#### [What to work on]
Pull every line containing "agent" from the entries.

#### [Dataset content]
◇ ◇ ◇ ◇ ◇
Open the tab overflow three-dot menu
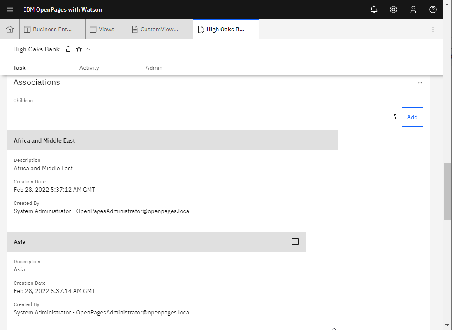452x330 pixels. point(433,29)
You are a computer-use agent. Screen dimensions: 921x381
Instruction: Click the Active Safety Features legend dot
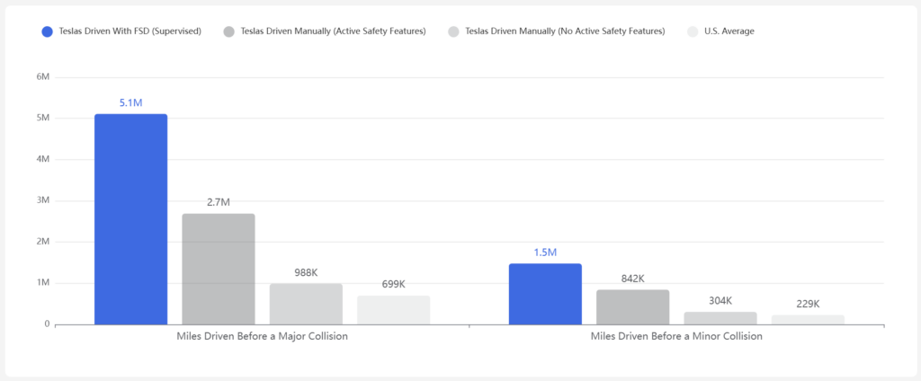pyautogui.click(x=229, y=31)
◇ ◇ ◇ ◇ ◇
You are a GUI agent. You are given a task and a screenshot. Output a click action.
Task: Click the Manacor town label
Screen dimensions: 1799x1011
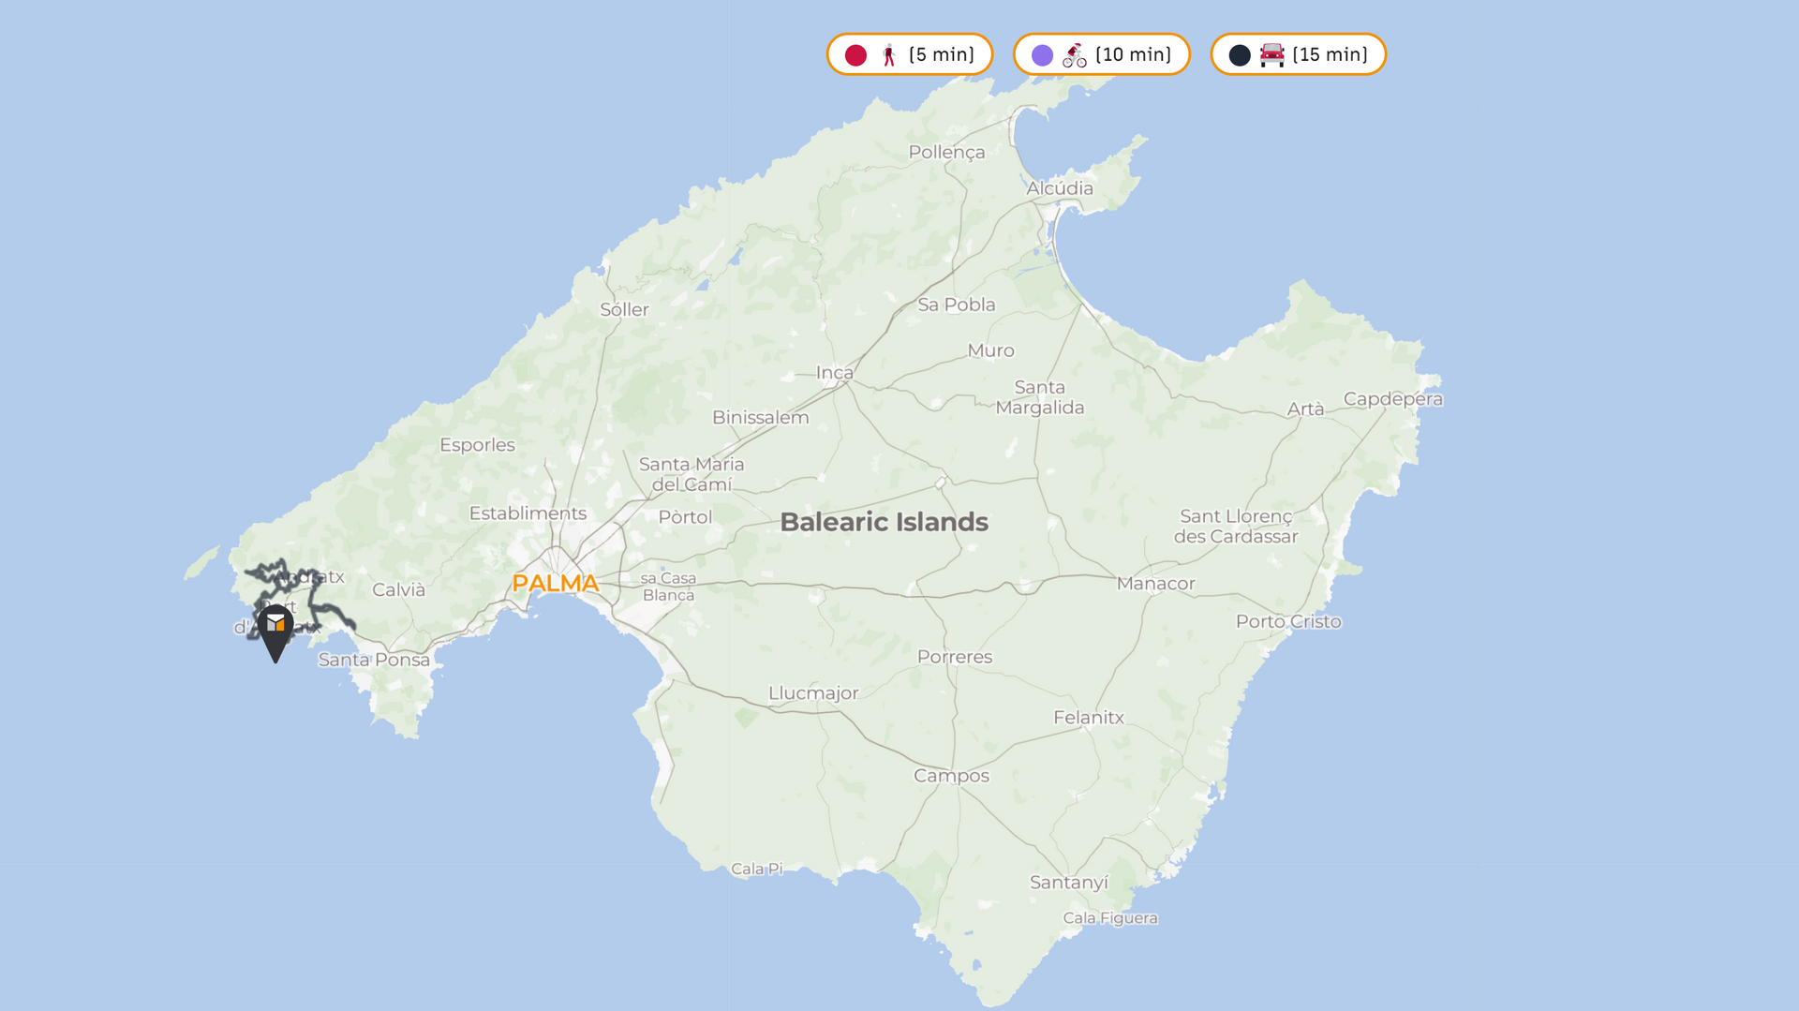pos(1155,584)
◇ ◇ ◇ ◇ ◇
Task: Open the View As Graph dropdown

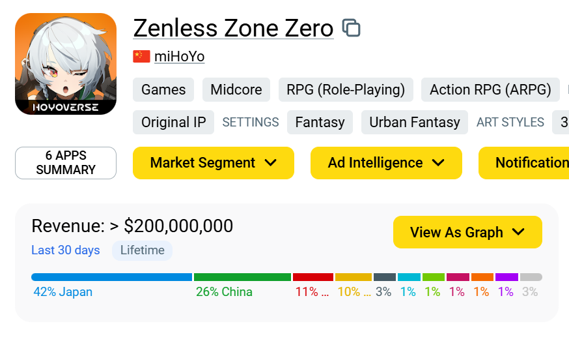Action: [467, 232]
◇ ◇ ◇ ◇ ◇
#### [Expected output]
You are a computer-use agent. Screen dimensions: 921x381
You are a GUI agent. You are given a task and a screenshot. Output a click action.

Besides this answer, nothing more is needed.